**作業内容:**
奈良へのサイクリングの文章から、「走り慣れた、というよりは走り飽きた道を淡々と走って奈良へ。」という語句を含むところを書き出しとし、「この本堂とその西隣の禅室は、昔栄えた元興寺の僧房(僧が寝起きする場所)」の後で止めて、その部分を一字も変えずに書き写してください。

**引用文:**
**********

見るべきものが尽きない(その1) : 奈良へ

今年初めてのサイクリング。
今回は奈良経由で自転車で実家に帰る事にした。
せっかくなので、奈良でまだ見ていない所を数ヶ所見てまわった。

奈良逍遥 : 京都→奈良(元興寺・ならまち・新薬師寺)→香芝

京都から奈良へは走り慣れたルートを使う。
京都→[師団街道/京町通/裏道]→大久保→[府道70]→木津→[県道754]→奈良。
走り慣れた、というよりは走り飽きた道を淡々と走って奈良へ。
奈良ではまず元興寺を見る。
元興寺は二棟の国宝建築以外にも収蔵庫の中にある五重小塔(ミニチュアの五重塔・国宝)
も見ることができ、十二分に見ごたえがあった。




元興寺 極楽坊 本堂 (国宝)
元興寺は飛鳥から平城京へ移ってきたという歴史ある寺院。(飛鳥に残った方は今の飛鳥寺)
ただ、その伽藍の大半は中世の衰微と共に失われている。
この本堂とその西隣の禅室は、昔栄えた元興寺の僧房(僧が寝起きする場所)
鎌倉時代に分割、改造したものらしい。
柱の位置が本堂と禅室で違っているようなので、結構大規模に改築されたようだ。
寄棟の屋根を持つが、妻側(写真の右側、屋根が台形ではなく三角形に見える方向)
を正面にしているのがめずらしい。




現役の古代瓦
この本堂と禅室の屋根の一部には写真のような古い瓦が残る一角がある。
この瓦は飛鳥〜奈良時代のものらしい。今でも現役で使われている事が驚きだ。
上すぼまりの瓦を重ねて敷く行基葺というタイプの葺き方だ。


元興寺の次は近くのならまちへ。
ならまちは江戸時代頃の街並みが残る趣のある場所だ。




美意識
ならまちのシンボルがこの赤い「身代わり猿」の人形。

**********

**資料抜粋:**

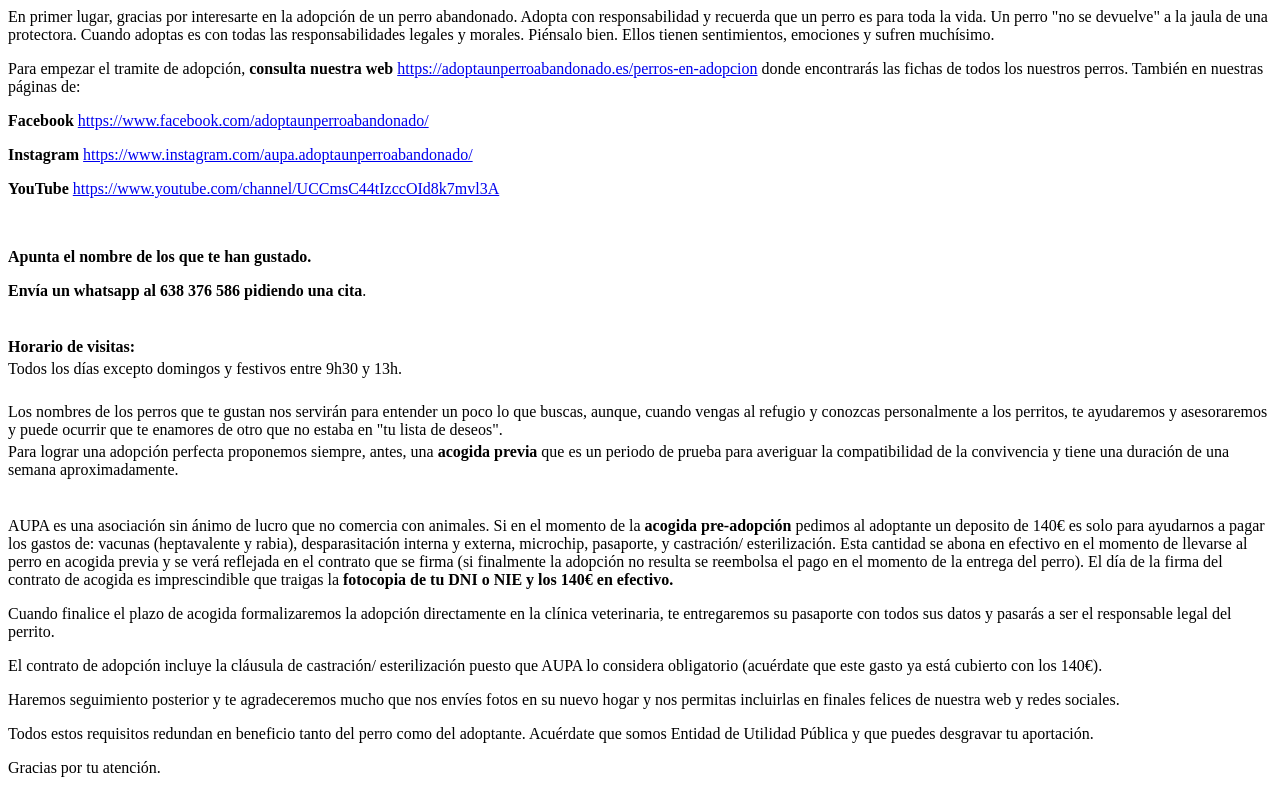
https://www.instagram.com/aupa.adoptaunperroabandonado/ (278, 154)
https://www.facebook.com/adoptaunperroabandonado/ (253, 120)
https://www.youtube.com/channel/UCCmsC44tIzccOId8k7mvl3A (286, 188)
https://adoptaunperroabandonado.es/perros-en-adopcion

**********

**回答文:**
走り慣れた、というよりは走り飽きた道を淡々と走って奈良へ。
奈良ではまず元興寺を見る。
元興寺は二棟の国宝建築以外にも収蔵庫の中にある五重小塔(ミニチュアの五重塔・国宝)
も見ることができ、十二分に見ごたえがあった。




元興寺 極楽坊 本堂 (国宝)
元興寺は飛鳥から平城京へ移ってきたという歴史ある寺院。(飛鳥に残った方は今の飛鳥寺)
ただ、その伽藍の大半は中世の衰微と共に失われている。
この本堂とその西隣の禅室は、昔栄えた元興寺の僧房(僧が寝起きする場所)